In effetti le elezioni politiche del 3 marzo sono state un po’ un terremoto e il partito nazionalista ha preso molti più voti del previsto…
Non bisogna esagerare. Ho chiesto al Papa di pregare perché la vita politica è diventata molto più aspra in queste ultime settimane, con accuse e insulti che non avevamo mai sentito in 25 anni di libertà.

La crescita dei sovranisti è legata da un lato a una sorta di timore dei migranti: non ne abbiamo molti, ma bisogna leggerlo nel contesto di un popolo che nel tempo sovietico è stato invaso da centinaia di migliaia di persone inviate in Estonia dal potere sovietico per lavorare e che gli estoni non avevano chiesto.
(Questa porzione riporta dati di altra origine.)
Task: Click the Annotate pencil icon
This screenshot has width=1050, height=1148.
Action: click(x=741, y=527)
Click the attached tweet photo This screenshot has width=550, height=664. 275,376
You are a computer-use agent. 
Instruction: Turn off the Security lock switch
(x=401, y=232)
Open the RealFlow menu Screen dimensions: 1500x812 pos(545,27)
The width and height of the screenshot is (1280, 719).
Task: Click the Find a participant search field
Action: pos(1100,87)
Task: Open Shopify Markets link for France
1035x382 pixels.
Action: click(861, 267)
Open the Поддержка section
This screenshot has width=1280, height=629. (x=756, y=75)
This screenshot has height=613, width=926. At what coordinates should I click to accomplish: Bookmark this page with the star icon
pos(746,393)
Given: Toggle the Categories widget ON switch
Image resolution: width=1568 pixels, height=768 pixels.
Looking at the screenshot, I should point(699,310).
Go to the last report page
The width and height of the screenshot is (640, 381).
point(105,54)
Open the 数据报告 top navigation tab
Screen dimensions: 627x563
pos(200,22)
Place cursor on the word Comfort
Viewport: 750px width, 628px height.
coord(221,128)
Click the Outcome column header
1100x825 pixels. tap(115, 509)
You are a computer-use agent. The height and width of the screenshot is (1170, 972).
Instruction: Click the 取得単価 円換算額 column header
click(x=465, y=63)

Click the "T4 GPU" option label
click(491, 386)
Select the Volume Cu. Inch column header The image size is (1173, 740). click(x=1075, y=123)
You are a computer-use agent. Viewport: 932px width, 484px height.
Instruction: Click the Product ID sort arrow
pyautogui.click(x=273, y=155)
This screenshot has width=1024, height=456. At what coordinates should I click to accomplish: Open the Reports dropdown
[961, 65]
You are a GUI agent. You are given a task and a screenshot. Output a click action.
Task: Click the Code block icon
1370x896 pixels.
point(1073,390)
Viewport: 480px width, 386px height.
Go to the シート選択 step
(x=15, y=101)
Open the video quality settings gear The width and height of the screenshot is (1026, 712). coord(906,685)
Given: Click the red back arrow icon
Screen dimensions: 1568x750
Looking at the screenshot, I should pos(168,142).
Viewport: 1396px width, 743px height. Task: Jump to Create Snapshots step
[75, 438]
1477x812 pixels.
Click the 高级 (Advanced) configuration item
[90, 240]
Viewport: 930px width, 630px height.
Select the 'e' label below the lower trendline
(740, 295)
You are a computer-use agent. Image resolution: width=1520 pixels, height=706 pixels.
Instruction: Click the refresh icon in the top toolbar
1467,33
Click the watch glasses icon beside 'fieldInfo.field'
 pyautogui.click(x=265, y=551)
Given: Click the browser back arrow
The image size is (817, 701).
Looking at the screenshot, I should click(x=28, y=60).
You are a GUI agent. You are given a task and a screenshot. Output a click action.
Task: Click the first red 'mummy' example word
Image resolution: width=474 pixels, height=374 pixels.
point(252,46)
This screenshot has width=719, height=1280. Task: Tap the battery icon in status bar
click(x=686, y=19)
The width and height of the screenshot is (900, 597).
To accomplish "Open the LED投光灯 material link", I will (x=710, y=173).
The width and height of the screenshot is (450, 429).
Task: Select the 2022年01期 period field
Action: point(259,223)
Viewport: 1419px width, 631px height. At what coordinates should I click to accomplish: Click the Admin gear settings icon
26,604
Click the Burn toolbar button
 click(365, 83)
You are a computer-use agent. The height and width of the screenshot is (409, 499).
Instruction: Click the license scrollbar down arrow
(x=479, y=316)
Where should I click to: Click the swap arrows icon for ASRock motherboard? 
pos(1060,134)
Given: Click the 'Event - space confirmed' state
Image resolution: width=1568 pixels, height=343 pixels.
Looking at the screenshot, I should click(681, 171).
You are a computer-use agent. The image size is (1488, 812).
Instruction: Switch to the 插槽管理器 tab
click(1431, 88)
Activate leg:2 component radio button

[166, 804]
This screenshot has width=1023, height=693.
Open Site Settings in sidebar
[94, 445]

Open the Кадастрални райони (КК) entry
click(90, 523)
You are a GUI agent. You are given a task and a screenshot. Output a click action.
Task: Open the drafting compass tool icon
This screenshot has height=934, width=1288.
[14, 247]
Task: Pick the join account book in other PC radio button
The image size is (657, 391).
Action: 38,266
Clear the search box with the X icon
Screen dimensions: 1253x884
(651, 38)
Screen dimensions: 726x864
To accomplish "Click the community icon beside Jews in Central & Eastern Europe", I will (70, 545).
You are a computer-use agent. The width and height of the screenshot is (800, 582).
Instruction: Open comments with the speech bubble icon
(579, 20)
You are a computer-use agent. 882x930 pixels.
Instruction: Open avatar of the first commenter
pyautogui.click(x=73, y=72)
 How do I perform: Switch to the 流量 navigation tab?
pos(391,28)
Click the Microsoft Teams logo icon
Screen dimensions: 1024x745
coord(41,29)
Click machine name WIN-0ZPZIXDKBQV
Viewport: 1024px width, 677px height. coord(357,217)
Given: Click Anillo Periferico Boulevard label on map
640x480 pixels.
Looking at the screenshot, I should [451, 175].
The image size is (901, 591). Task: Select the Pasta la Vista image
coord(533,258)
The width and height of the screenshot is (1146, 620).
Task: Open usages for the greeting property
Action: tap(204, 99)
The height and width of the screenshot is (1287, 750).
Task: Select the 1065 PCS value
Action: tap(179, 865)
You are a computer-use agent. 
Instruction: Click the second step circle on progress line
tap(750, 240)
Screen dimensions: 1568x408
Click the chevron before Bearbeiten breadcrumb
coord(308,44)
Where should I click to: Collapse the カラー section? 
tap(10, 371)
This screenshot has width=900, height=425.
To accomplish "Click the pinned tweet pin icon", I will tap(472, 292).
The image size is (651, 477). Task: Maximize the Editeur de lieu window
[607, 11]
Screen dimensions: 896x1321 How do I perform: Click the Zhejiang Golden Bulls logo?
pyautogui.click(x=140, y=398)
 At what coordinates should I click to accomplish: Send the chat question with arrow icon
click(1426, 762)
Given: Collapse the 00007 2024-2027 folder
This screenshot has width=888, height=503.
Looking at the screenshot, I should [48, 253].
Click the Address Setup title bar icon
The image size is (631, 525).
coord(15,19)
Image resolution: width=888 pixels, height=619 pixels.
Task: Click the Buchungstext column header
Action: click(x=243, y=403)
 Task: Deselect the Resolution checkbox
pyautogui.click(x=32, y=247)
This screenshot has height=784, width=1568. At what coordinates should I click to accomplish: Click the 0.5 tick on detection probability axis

Dall’altro lato ci sono alcune questioni sociali che sono sembrate un po’ imposte da fuori, da Bruxelles: il tema del matrimonio, ad esempio, e questo è stato percepito da alcuni abbastanza male, anche se la maggioranza degli estoni sa distinguere. Se i sovranisti sono cresciuti, si tratta di una percentuale minore che in altri Paesi, come l’Italia o la Francia, e non credo che gli estoni rimettano in causa la loro relazione con l’Europa in alcun modo.